Na/K Pump Mutations Associated with Primary Hyperaldosteronism Cause Loss of Function

Primary hyperaldosteronism (Conn's syndrome), a common cause of secondary hypertension, is frequently produced by unilateral aldosterone-producing adenomas that carry mutations in ion-transporting genes, including ATP1A1, encoding the Na/K pump's alpha 1 subunit. Whether Na/K pump mutant-mediated inward currents are required to depolarize the cell and increase aldosterone production remains unclear, as such currents were observed in four out of five mutants described so far. Here, we use electrophysiology and uptake of the K+ congener Rb-86(+), to characterize the effects of eight additional Na/K pump mutations in transmembrane segments TM1 (delM102-L103, delL103-L104, and de1M102-I106), TM4 (delI322-I325 and I327S), and TM9 (de1F956-E961, delF959-E961, and delE960-L964), expressed in Xenopus oocytes.

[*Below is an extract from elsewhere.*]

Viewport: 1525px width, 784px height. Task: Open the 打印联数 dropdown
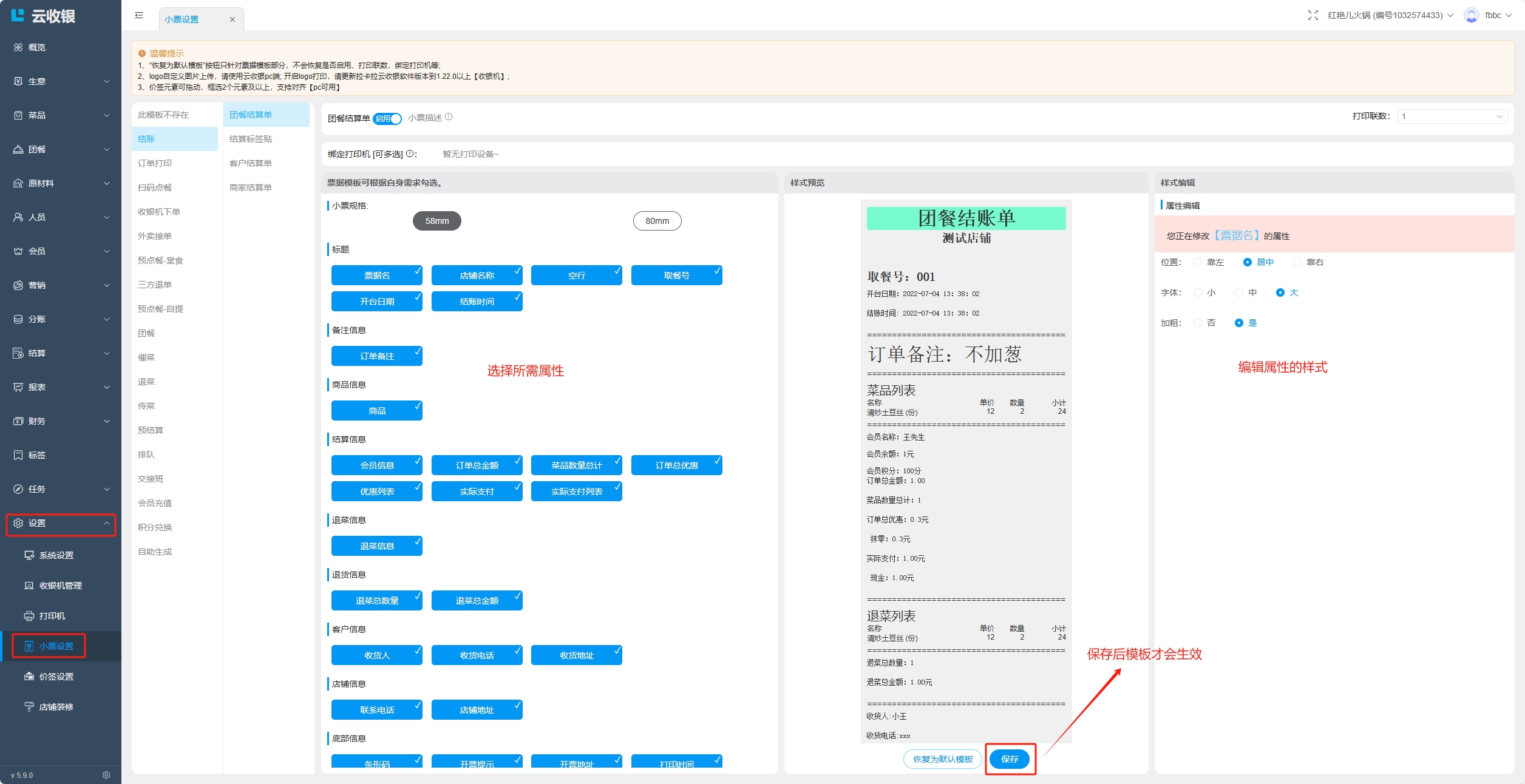pos(1452,117)
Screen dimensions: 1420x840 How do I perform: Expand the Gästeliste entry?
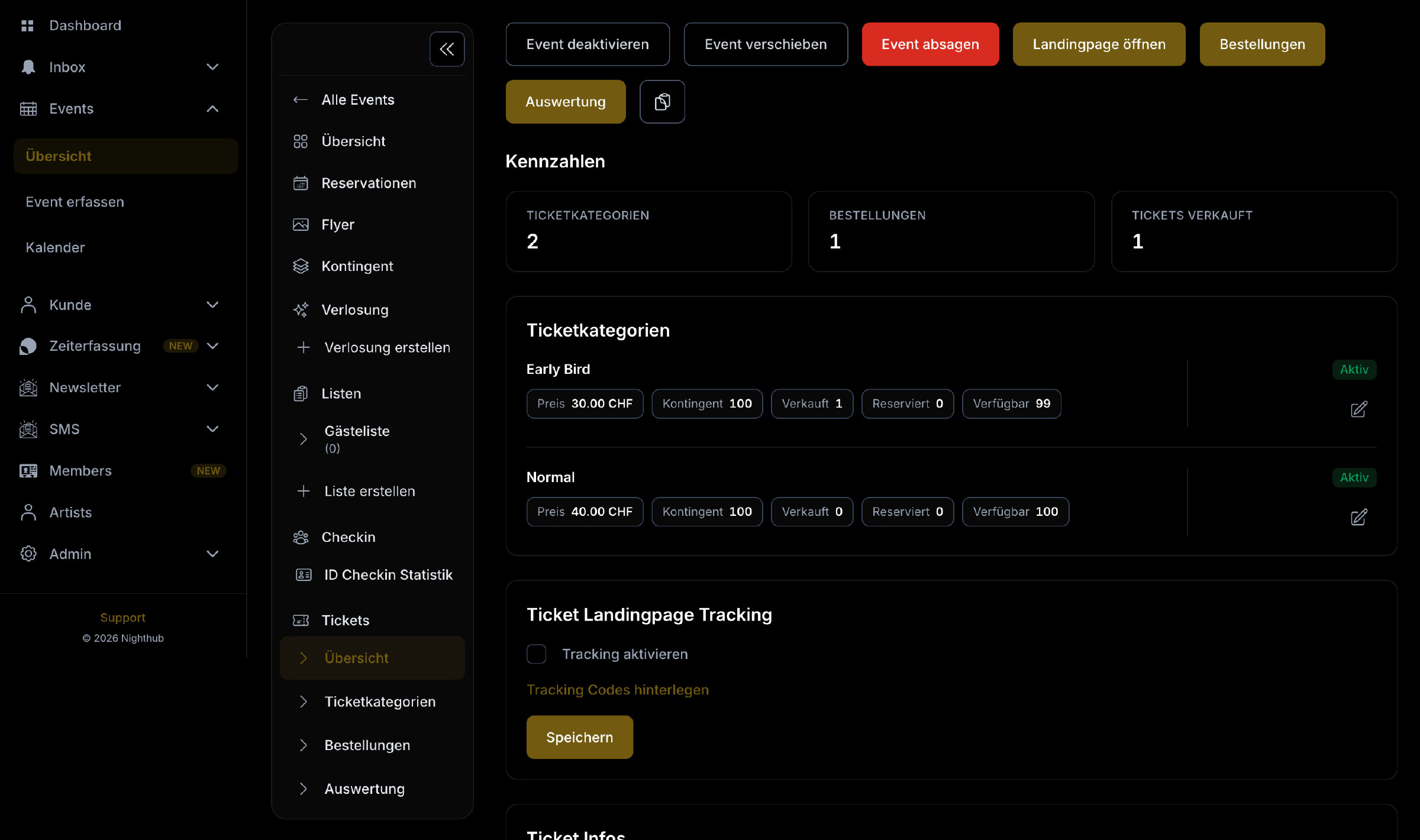(303, 438)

All deletion mutants induced abnormal inward currents of different amplitudes at physiological voltages, while I327S lacked such currents. A detailed functional characterization revealed that I327S significantly reduces intracellular Na+ affinity without altering affinity for external K. Rb-86(+)-uptake experiments show that I327S dramatically impairs function under physiological concentrations of Na+ and K. Since Na/K pumps in the adrenal cortex may be formed by association of alpha l with beta 3 instead of beta 1 subunits, we evaluated whether G99R (another mutant without inward currents when associated with beta 1) would show inward currents when associated with beta 3. We found that the kinetic characteristics of either mutant or wild-type alpha 1 beta 3 pumps expressed in Xenopus oocytes to be indistinguishable from those of alpha 1 beta 3 pumps. The observed functional consequences of each hyperaldosteronism mutant point to the loss of Na/K pump function as the common feature of all mutants, which is sufficient to induce hyperaldosteronism.